A prominent public art installation in Vienna featuring large portraits of Holocaust survivors was badly damaged overnight on Sunday after an unknown assailant slashed the pictures with a knife.
Photographs published on Monday morning showed many of the Holocaust survivors’ faces either cut out or torn in two.
The attack comes a week after “Against Forgetting” — created by Luigi Toscano in conjunction with ESRA, Vienna’s counselling service for Holocaust survivors — was tagged with pro-Nazi and antisemitic graffiti.
That graffiti included a swastika and the words, “1 Jesus = 6,000,000 Jews.”
The knife attack marks the third time that the portraits have been defiled since they were installed on Vienna’s Ringstrasse at the end of April.
Austria’s president Alexander Van der Bellen said Monday morning he was “deeply affected and concerned” by the “brutal destruction” of the installation, an act he called “shocking."

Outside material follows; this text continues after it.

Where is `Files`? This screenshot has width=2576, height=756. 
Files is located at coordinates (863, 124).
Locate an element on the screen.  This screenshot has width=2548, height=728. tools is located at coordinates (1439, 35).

“'Never again' cannot become mere empty words,” he intoned. “It is something we have to live out daily.”
With this attack, antisemites in Austria are moving “from word to deed,” Oskar Deutsch, president of Vienna’s Jewish community, warned, adding he was thankful no one was hurt.
Mr Deutsch called on Austrian society to reengage in the “struggle against anti-Semitism in the heart of Europe.”
Police continue to search for those responsible for both the graffiti and knife attacks. Austria’s security services are looking to installing CCTV at the site.
In the meanwhile Nesterval, an alternative artistic group of around 60 members, has set up an around-the-clock watch at the installation in order to prevent another attack.
The vigil is planned to last until Friday.